Herausragende Inszenierungen sind für ein Theater nicht immer von Vorteil. Sie können ein Stück im Bewusstsein der Kenner und Liebhaber für Jahre gleichsam besetzt halten. So ergeht es dem Zürcher Opernhaus jetzt wohl mit Wagners «Fliegendem Holländer», den Ruth Berghaus vor etlichen Jahren in einer äusserst präzisen, die Personen bis ins Detail auslotenden Inszenierung vorgelegt hat. Jetzt hat der Bregenzer Festspiel-Chef David Pountney unter Zuhilfenahme eines Ausstatters und zweier Videokünstlerinnen (Robert Innes Hopkins, Jane und Louise Wilson) dasselbe versucht - und heraus kam eine zwar musikalisch fesselnde, aber bilderüberflutete, in der Feinzeichnung spannungsarme Produktion, in der man öfter die Personenführung vermisst.
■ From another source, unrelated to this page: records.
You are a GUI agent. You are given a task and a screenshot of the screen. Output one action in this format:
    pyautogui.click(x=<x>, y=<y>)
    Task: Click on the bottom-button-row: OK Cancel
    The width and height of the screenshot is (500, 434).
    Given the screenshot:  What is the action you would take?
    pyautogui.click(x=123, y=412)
Am genauesten gelingt dem Team noch die Zeichnung der Senta, einer manischen Künstlerin, die überall ein Auge hinmalt - Ausdruck ihrer egozentrischen Wahnvorstellung, von allen beobachtet zu werden. Eva Johannsson verkörpert das mit identifikatorischem Spiel und einer Stimme, die alle Höhen und Tiefen erklimmt, die klar und durchdringend und doch nicht allzu scharf klingt. Da weitgehend die einaktige Dresdner Erstfassung gegeben wird, bei der die Senta-Ballade in a-Moll steht (Wagner senkte sie später nach g-Moll), sind die sauberen Spitzentöne dieser Sängerin besonders hoch zu schätzen.
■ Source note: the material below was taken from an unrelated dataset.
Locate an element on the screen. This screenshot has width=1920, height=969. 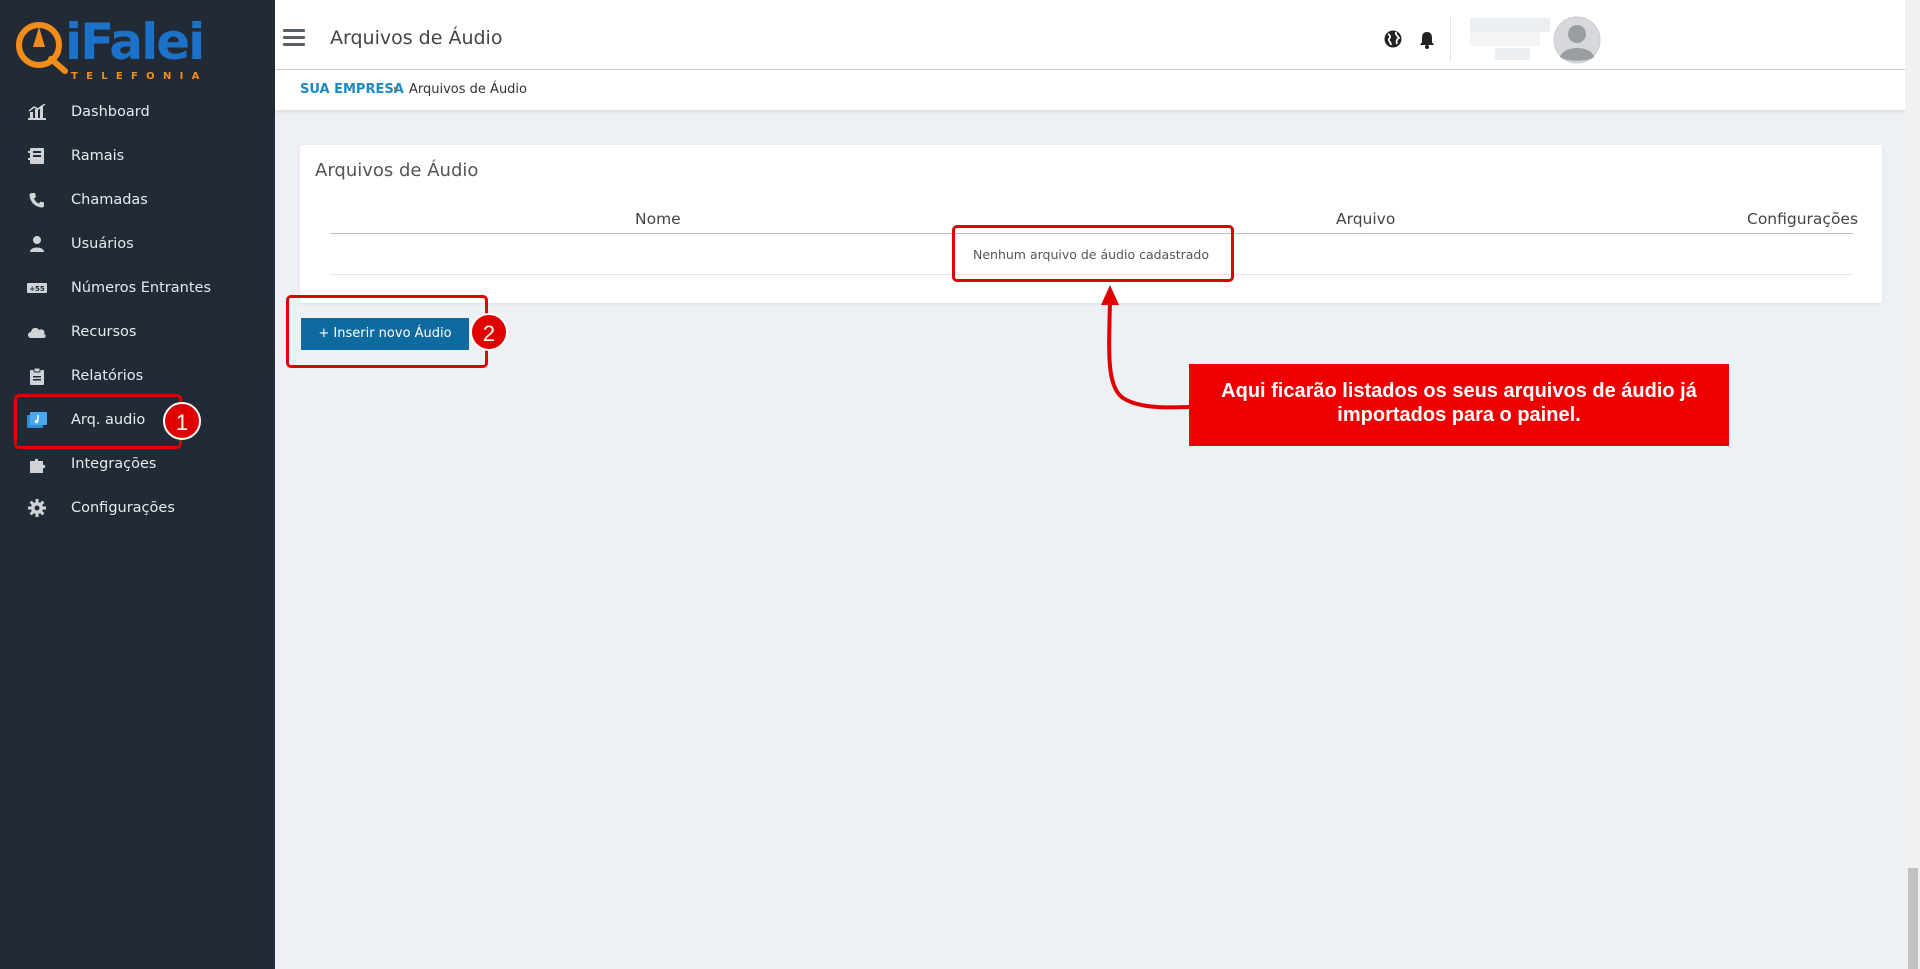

Bei den Männergestalten nimmt die Beschreibungsgenauigkeit der Regie ab, und die unentwegt und in postmoderner Beliebigkeit über die Leinwände flimmernden Videobilder können nicht verbergen, dass die Figuren in ihrer menschlichen Komplexität zu wenig ausgelotet werden. So singt der Steuermann (herrlich hell: Christoph Strehl) am Anfang ungerührt seine Ballade und fällt dann unmotiviert in Ohnmacht. Sentas Vater Daland (Matti Salminen) wirkt bei aller Jovialität eher steif; dabei sind Salminens Vertrautheit mit der Rolle und seine die Übertitel konkurrenzierende deutliche Diktion allemal ein Vorzug.
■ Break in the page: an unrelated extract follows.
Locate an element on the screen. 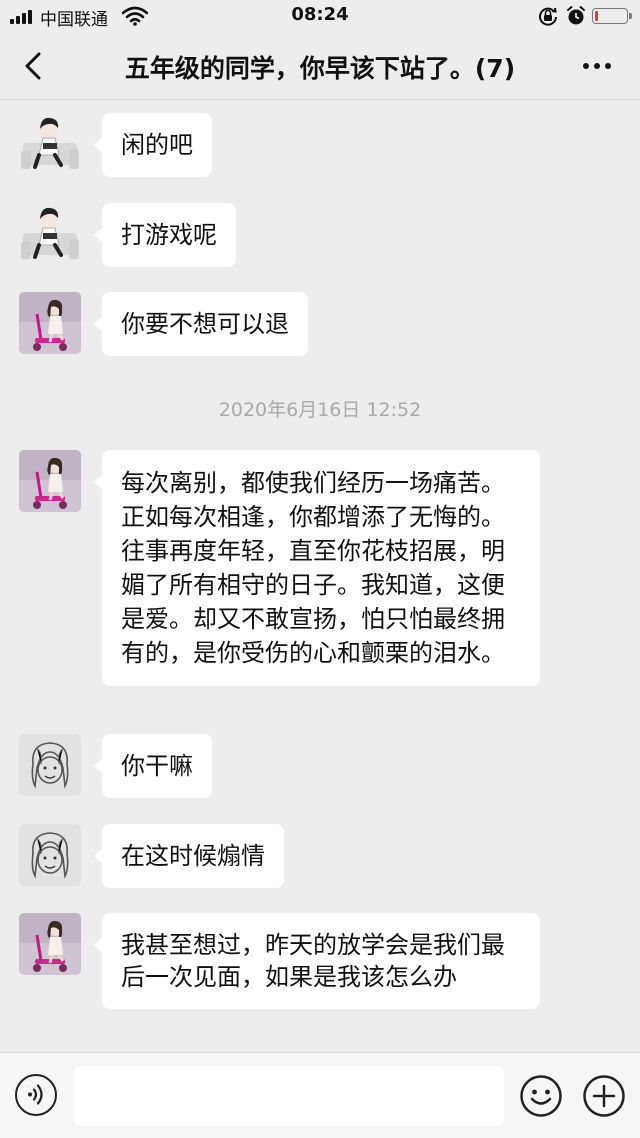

In der Titelpartie ist der früher am Theater Basel engagierte lettische Sänger Egils Silins zu erleben: ein differenziert geführter Bariton mit noblem Material, der sich in jeder Hinsicht von Daland abhebt. Doch bleibt unverständlich, weshalb der mephistohaft gezeichnete Holländer seinen ersten Monolog mit einer Triumphgeste beendet, während er doch von ewiger Verdammnis spricht. Da ist spürbar die Zeit für die Personenregie knapp geworden, während für die Ausstattung kein Aufwand zu gross war.

Stark gefordert ist in diesem Werk mit seinen markigen Matrosen- und reizenden Mädchenchören der Zürcher Opernchor, der einmal mehr eine längere Anlaufzeit braucht, bis er sich auf die Tempi des Dirigenten Christoph von Dohnányi eingestellt hat. Dieser hat mit dem Opernhausorchester ein vorzügliches Ensemble zur Verfügung, das seinen sehr exakten Vorstellungen jederzeit folgt. Dohnányi, der vor zehn Jahren eine glänzende CD-Aufnahme dieses Werks in der späteren dreiaktigen Fassung vorgelegt hat, hält wenig vom romantischen Zauber dieser Oper, viel dagegen von klarer Artikulation, sauberer Klangprofilierung und einer Ausleuchtung der Details wie etwa der Paukenschläge im Holländer-Monolog. Damit setzt er vielfach überraschende Akzente und beleuchtet manches psychologische Moment im Orchestersatz Wagners.